Saturday, June 25, 2011

They Try

Husbands that is. My dear sweet husband really tries to help me out and make my life easier, but sometimes you have to wonder what goes through their minds.

Take the dishes for example. Last night I cooked some delicious homemade individual pizzas for Brent and I. His was loaded pepperoni and mine had feta, cherry tomatoes and fresh spinach. I have been "trying" and not really succeeding to keep the house really clean before Baby Love gets here and I am of course a tad emotional and irratable so small things non pregnant don't ever even phase me, but for some reason this made me crazy. Brent called from the other room and asked if the dishes were clean or dirty. I callled back I wasn't sure, I knew they were dirty, but I just wanted to see if he would actually take the time to open up the dishwasher and check. Now to this day I am not sure if he just assumed they were clean then he should have assumed that he should have unloaded them to be able to load dirty dishes or he opened it to see and wasn't sure if I would be annoyed if he stuck a dirty dish in with some clean dishes mind you I never wash a non full load of dishes so I am not sure how he could assume this non full load of dishes were clean. Like I mentioned before normally this never would have phased me and I would have stuck the dishes in and moved on, but I was ANNOYED! So I went ahead and stuck the dishes in and since I wasn't feeling well moved on and layed my behind on the couch. Now to fnish this pointless story on how much the dishes have annoyed me. When I woke up this morning after my adorable hubby had left to play golf with my dad I stumbled into the kitchen to make a cup of coffee on my awesome new Keurig and noticed yet another pile of dishes in the sink. I guess he thought the pizza stone (that would have been nice if he had cleaned that last night since I cooked a delicious dinner) was still in the sink I guess he just assumed that the dishwasher was full, clean, or in some other state that he could not place his dishes in also.

This is not our sink
The funniest part about all of this is I really can't be mad at him because my dear husband truly understands how OCD I am about loading the dishwasher. I have to group all of the correct utensils together in the little basket, everything has a certain place it must go, and I hate when a load is washed when it is not jam packed full. I can only imagine the fear and panic in my husbands eyes when he called from the other room to see if the dishes were dirty/clean because it really is difficult to tell because I pre-pre rinse everything.
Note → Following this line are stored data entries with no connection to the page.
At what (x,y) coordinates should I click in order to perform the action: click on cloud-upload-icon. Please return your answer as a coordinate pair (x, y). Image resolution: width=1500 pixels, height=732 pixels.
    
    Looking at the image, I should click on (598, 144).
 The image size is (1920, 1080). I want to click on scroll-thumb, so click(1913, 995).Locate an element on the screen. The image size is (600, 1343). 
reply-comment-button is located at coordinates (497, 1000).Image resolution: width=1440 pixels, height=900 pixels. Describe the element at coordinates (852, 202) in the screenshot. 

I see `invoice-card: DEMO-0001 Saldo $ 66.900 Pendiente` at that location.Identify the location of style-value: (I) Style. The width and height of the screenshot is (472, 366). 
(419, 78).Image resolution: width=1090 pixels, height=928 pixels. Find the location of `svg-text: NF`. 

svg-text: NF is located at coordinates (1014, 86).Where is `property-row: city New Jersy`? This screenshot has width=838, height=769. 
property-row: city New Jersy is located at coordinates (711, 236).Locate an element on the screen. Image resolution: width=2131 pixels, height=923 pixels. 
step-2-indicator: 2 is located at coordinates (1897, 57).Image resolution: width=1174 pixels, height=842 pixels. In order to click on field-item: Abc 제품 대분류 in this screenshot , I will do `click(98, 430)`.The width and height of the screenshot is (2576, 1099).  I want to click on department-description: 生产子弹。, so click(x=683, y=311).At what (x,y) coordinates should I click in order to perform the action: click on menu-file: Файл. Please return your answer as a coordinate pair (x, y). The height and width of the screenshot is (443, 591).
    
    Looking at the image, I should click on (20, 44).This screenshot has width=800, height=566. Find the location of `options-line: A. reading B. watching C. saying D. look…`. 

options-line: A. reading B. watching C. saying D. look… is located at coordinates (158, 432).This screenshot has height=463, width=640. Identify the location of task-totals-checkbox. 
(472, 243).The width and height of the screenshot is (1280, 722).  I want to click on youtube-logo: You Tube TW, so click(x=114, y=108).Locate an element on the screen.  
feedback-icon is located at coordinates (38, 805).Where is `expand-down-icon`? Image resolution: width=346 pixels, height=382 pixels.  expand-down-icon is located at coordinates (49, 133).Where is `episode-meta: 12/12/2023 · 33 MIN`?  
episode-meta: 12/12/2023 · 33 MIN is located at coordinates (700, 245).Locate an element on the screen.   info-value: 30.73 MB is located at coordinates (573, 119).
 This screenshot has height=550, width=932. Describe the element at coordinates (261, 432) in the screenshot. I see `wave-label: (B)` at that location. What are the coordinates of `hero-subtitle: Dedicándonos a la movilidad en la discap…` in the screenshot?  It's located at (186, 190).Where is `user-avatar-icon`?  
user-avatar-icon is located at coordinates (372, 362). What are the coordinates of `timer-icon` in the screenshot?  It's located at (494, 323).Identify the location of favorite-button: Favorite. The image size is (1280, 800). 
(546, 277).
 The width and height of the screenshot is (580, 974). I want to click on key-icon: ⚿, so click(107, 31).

Nor is this our dishwasher
So can I really be mad at him or fault him for my slight pregnancy rage when putting his dirty dishes in the dishwaser for the second time. And maybe I am too nice but the poor boy had just finished cutting the front and backyard (we are going to have to discuss what constitutes a properly tended yard at a later date) so can I really fault him. Plus I spent the morning getting my poor swollen pregnant body massaged thanks to the awesome Mother's Day gft from my hubby and MIL.


Next time I won't already be pre-ragey (I know that is not a word, but I am pregnnat and can typr whatever made up words I want) from deling with Verizon and cell phones all night. I am still amazed by my self control I have been able to keep this entire pregnancy. Yes I may be a bit moody, but I think I am allowed because as of now I feel like Shi%. It really isn't that bad, but I never thought swollen achy fingers and ankles could cause so much misery. Besides that I am feeling great and really can't complain.
Cankles
Oh and by the way my Bump page gave me this tidbit of info. this morning


I think the most important point is that we could have 30 days, it could be less then 30 days, or it could be more then 30 days. That is the life of a pregnant woman who does not want to schedule the exact day my child will born becasue she will come when she is ready. So now we are just waiting to see when things start happening.

I guess the moral of this entire post is men need clear cut directions to complete any task the way you want it done. That will make your life and their life easier. From now on instead of letting yourself become mad just tell them exactly what you want them to do and then if they still don't do it right then you can get mad and make them suffer.